Change LineDecoder to match stdlib splitlines, resulting in significant speed up #2423

giannitedesco · 2022-10-26T11:30:09Z

Leading to enormous speedups when doing things such as Response(...).iter_lines()

tomchristie · 2022-11-02T11:32:53Z

A solution using the built-in splitlines would probably be preferable to our own regex.
It might be worth taking a look at what requests does here?

giannitedesco · 2022-11-03T06:24:09Z

A solution using the built-in splitlines would probably be preferable to our own regex. It might be worth taking a look at what requests does here?

Actually requests is using splitlines, too. So should I just switch to that and update the failing tests?

tomchristie · 2022-11-03T10:26:01Z

So should I just switch to that and update the failing tests?

Switching to a splitlines based approach, using the requests implementation as a reference point would be a good starting point...
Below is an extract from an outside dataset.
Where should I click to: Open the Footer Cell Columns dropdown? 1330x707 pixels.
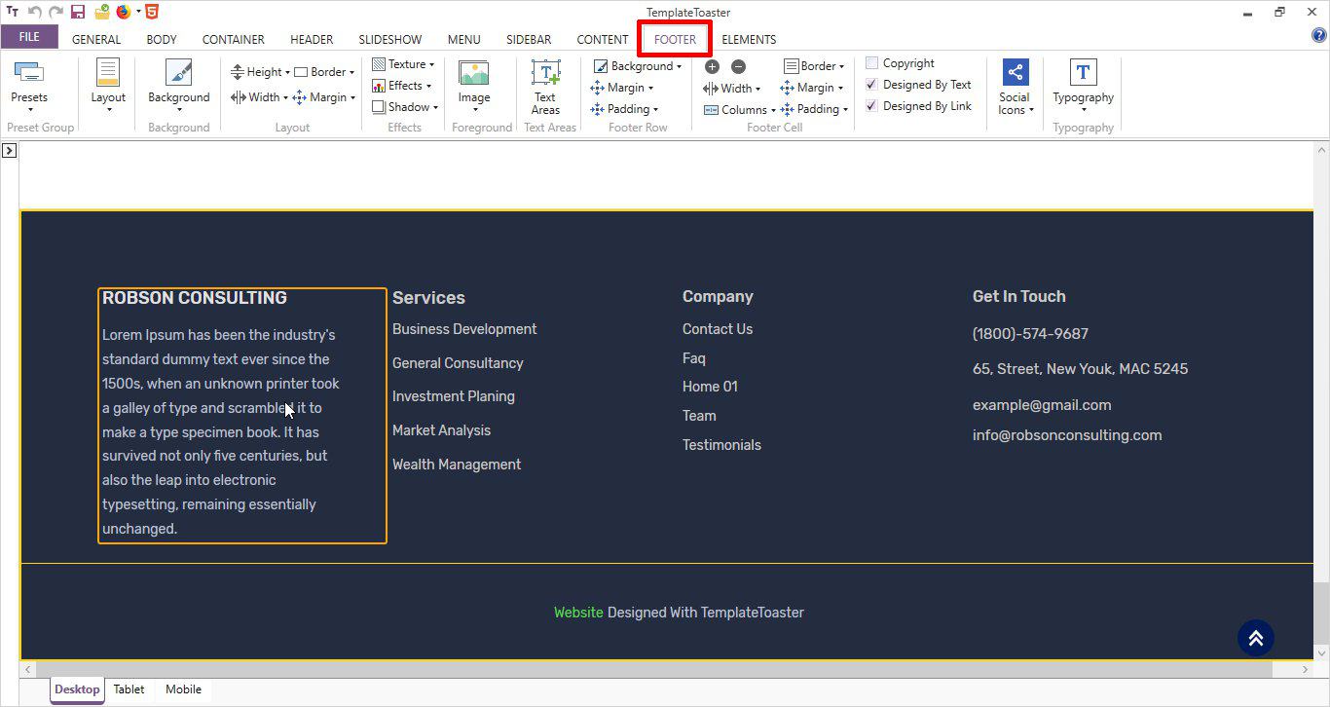[x=740, y=110]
giannitedesco · 2022-11-04T01:37:31Z

Haha, yes, the first implementation I did with splitlines happens to be identical to theirs when refactored (ie. theirs is a generator, not based an object 😂 but, yeah, that broke the tests which is when I went off on a tangent to fix that.
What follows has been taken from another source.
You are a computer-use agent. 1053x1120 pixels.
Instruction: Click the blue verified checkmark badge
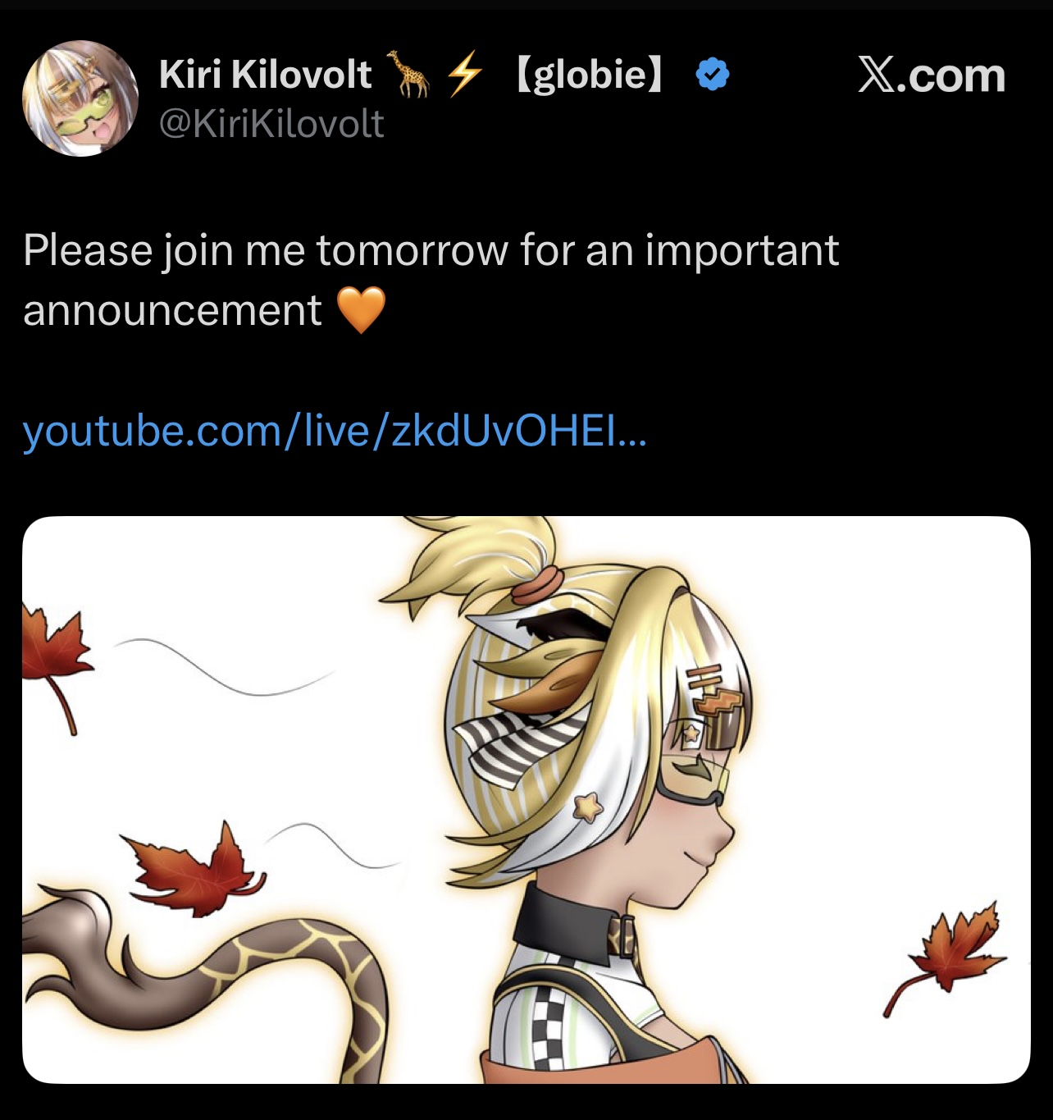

tests/models/test_responses.py

giannitedesco · 2022-11-21T03:37:13Z

@florimondmanca @tomchristie is this acceptable? I suppose the benefit of this API is that if you do something like ''.join(resp.iter_lines()) you recover the original text and that means you could, for example, hash, encrypt, or compress the response body incrementally by lines without altering its contents? So, while incompatible, maybe it could be considered an improvement? But not sure the reasoning behind the previous normalization of line endings so who can say?

tomchristie · 2022-11-21T09:17:53Z

is this acceptable?

No. I don't believe resolving this issue should require the tests to change.

tomchristie · 2022-11-21T10:51:51Z

Hrm. I'd not appreciated that we have different behaviour from requests here. That's interesting.

(Our output includes trailing \n delimiters. Theirs does not.)

giannitedesco · 2022-11-23T14:55:33Z

Right, I feel like there are 3 options to what the behaviour could be:

no newlines (ala requests)
all newline types replaced with "\n" (ala httpx now)
all newlines preserved (result of this patch)

1 and 3 can be done efficiently and simply with "".splitlines(), and only 3 allows for reconstructing the exact original document after the fact (and therefore supports, eg. incrementally hashing a document line by line). (edit: i feel option 3 is the superior option since it supports the most use-cases)

Preservation of the existing semantics could be done with a regex perhaps, but it's tricky to get right. Or maybe a straight python implementation that just doesn't start from the beginning every time, it wouldn't be as fast as the ones which call to C code, but it could at least be linear-time?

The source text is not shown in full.